== RECORD EXTRACTS ==
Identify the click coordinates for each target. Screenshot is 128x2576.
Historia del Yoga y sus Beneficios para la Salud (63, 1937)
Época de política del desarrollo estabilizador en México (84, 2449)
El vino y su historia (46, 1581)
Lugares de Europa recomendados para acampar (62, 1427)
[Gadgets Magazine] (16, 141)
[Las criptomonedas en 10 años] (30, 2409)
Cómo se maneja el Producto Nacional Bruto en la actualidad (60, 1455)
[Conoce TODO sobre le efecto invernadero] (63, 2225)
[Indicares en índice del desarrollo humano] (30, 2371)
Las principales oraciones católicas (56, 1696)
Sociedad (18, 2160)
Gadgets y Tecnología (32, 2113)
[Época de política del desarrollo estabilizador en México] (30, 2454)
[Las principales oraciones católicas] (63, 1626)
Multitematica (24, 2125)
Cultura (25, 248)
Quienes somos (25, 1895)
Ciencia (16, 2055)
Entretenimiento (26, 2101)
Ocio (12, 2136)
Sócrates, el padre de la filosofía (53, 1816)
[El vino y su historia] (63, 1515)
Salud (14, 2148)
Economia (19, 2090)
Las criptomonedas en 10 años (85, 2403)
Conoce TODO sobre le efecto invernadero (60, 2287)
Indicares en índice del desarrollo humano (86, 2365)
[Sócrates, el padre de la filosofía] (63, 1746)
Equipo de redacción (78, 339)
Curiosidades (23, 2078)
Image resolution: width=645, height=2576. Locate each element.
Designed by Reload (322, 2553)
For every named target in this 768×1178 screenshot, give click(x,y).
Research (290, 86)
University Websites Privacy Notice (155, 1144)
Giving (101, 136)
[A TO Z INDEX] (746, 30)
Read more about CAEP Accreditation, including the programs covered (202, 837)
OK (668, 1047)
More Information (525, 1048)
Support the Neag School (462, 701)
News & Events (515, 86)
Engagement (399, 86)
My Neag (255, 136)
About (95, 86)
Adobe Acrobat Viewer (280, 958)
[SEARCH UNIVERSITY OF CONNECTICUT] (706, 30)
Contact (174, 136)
===
#### WORK TASK
Search the data for the string "Indicares" and copy out every line where it is found.

#### RESPONSE BOX
[Indicares en índice del desarrollo humano] (30, 2371)
Indicares en índice del desarrollo humano (86, 2365)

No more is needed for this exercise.